→ Listed entries:
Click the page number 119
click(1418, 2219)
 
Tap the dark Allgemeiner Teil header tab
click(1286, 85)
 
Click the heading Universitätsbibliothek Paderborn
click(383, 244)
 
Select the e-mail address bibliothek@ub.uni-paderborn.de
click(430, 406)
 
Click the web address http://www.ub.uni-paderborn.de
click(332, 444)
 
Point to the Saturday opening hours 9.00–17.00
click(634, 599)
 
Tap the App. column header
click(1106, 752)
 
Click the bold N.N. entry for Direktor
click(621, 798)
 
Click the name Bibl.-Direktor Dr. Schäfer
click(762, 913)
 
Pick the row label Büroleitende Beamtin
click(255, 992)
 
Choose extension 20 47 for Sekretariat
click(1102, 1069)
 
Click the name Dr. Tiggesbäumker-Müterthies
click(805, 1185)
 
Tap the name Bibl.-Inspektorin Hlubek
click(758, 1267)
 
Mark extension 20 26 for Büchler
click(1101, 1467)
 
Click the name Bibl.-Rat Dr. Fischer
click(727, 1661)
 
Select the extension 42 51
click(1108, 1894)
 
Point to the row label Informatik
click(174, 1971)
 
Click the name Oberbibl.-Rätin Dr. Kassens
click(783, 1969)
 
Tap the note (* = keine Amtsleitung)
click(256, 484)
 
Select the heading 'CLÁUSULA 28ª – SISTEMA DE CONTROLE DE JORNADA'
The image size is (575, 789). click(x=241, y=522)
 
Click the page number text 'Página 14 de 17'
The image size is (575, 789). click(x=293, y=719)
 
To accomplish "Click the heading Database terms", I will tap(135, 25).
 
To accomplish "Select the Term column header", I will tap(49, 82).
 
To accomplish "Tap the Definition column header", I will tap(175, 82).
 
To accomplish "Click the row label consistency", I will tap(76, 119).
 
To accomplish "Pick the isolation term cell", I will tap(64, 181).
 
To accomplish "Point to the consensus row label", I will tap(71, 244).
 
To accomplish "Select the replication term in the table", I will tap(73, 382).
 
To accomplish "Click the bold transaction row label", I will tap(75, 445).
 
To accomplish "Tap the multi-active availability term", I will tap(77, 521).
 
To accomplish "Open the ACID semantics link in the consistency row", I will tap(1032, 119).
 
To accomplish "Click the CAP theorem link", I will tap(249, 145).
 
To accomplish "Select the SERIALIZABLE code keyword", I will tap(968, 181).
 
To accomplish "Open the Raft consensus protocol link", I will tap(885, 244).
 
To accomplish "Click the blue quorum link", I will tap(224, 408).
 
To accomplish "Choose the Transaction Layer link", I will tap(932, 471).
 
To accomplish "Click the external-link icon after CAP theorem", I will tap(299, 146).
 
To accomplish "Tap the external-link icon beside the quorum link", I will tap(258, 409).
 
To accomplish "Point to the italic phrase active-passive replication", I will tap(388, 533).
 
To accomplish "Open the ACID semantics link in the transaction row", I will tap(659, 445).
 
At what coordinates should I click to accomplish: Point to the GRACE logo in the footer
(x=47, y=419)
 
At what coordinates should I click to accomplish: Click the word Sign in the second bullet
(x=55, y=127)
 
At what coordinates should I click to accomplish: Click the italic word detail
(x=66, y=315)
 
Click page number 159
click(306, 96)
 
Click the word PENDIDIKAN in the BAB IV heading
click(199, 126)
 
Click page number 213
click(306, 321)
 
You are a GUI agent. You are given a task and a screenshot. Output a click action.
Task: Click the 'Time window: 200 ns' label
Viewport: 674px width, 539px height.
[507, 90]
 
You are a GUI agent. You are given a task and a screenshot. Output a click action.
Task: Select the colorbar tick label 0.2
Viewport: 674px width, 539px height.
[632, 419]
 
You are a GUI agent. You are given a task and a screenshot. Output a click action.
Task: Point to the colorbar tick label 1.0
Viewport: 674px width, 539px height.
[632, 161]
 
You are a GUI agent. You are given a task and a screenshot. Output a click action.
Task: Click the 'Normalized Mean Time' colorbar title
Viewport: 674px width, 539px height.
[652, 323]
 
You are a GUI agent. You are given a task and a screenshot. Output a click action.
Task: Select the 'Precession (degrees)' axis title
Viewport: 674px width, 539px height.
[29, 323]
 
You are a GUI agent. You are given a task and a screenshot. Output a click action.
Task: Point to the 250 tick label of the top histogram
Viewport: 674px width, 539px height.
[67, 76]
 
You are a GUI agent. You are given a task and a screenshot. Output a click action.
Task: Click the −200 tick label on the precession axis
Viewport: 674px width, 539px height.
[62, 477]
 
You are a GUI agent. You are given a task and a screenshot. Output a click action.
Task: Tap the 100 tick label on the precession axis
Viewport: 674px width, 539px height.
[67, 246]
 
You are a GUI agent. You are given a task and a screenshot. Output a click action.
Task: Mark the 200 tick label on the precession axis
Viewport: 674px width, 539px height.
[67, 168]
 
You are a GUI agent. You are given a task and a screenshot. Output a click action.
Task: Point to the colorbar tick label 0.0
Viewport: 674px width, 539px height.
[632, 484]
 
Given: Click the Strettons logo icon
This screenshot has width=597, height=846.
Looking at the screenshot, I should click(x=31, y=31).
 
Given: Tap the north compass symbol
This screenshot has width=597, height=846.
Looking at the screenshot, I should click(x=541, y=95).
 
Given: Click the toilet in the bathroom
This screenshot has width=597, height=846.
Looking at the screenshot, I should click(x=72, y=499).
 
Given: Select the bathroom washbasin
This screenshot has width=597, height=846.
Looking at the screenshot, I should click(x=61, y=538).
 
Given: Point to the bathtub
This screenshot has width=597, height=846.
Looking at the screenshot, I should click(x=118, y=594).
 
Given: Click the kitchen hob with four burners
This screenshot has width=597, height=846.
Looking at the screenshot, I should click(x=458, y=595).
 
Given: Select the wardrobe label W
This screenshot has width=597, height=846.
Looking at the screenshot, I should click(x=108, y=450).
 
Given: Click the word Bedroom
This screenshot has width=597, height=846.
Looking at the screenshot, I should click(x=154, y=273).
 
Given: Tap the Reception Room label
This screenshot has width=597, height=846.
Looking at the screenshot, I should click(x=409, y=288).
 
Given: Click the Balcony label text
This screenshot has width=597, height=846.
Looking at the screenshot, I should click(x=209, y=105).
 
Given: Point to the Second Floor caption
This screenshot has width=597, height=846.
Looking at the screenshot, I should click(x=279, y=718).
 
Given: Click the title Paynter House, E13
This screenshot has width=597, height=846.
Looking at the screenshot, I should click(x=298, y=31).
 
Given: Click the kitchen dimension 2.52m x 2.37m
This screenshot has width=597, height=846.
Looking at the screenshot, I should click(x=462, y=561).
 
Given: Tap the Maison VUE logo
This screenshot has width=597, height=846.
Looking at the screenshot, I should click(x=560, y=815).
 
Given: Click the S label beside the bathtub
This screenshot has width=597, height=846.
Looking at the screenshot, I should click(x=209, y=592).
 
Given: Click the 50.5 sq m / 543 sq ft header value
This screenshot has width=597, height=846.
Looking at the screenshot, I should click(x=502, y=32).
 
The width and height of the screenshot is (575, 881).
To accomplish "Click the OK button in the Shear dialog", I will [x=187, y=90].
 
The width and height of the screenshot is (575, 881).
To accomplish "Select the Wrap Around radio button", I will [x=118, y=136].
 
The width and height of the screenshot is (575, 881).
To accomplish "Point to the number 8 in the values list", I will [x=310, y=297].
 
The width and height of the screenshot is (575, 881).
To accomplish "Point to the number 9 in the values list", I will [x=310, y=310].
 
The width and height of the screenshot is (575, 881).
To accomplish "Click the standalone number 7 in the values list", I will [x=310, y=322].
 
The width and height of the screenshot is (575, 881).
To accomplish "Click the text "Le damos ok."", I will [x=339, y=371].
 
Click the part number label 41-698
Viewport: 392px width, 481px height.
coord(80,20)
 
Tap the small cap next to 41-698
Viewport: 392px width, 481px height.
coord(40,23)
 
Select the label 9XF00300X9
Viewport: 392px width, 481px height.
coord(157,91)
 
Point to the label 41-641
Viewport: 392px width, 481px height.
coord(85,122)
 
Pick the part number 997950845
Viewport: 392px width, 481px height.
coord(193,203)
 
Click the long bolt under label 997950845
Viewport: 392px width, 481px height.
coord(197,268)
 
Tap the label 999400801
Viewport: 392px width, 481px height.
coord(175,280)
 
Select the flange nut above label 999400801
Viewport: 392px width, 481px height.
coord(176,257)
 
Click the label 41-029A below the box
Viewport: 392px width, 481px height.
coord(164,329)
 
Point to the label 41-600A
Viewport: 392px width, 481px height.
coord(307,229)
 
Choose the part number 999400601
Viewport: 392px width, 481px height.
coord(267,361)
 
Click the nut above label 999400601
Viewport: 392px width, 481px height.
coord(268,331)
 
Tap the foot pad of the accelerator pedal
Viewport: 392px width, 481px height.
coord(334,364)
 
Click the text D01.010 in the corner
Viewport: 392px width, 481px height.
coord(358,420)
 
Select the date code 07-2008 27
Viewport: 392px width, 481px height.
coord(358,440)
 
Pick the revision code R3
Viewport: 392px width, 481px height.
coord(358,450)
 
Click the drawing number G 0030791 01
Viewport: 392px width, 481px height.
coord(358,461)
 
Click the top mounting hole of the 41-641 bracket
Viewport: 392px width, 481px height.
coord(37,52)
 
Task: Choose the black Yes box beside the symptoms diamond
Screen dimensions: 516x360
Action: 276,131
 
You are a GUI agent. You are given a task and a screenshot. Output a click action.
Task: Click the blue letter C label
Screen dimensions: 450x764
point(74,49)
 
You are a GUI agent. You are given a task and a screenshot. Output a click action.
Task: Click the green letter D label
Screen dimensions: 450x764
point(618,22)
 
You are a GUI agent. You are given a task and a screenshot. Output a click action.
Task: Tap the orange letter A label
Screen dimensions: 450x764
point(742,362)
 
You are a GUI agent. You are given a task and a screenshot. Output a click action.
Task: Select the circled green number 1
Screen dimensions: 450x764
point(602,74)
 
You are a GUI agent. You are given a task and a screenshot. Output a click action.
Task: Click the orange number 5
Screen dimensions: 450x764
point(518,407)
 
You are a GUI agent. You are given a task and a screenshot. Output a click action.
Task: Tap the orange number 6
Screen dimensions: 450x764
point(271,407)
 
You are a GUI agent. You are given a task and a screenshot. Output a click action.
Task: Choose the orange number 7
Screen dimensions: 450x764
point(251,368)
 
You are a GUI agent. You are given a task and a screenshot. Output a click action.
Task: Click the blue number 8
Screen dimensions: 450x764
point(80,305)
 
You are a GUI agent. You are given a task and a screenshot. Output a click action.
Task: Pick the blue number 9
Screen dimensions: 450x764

→ Exercise requirements: Starting with the line that contains "Click the heading Universitätsbibliothek" and going on through the line that contains "click(634, 599)", swap "web address" for "URL". Give back only those lines, with everything else unchanged.

→ Reply:
Click the heading Universitätsbibliothek Paderborn
click(383, 244)
 
Select the e-mail address bibliothek@ub.uni-paderborn.de
click(430, 406)
 
Click the URL http://www.ub.uni-paderborn.de
click(332, 444)
 
Point to the Saturday opening hours 9.00–17.00
click(634, 599)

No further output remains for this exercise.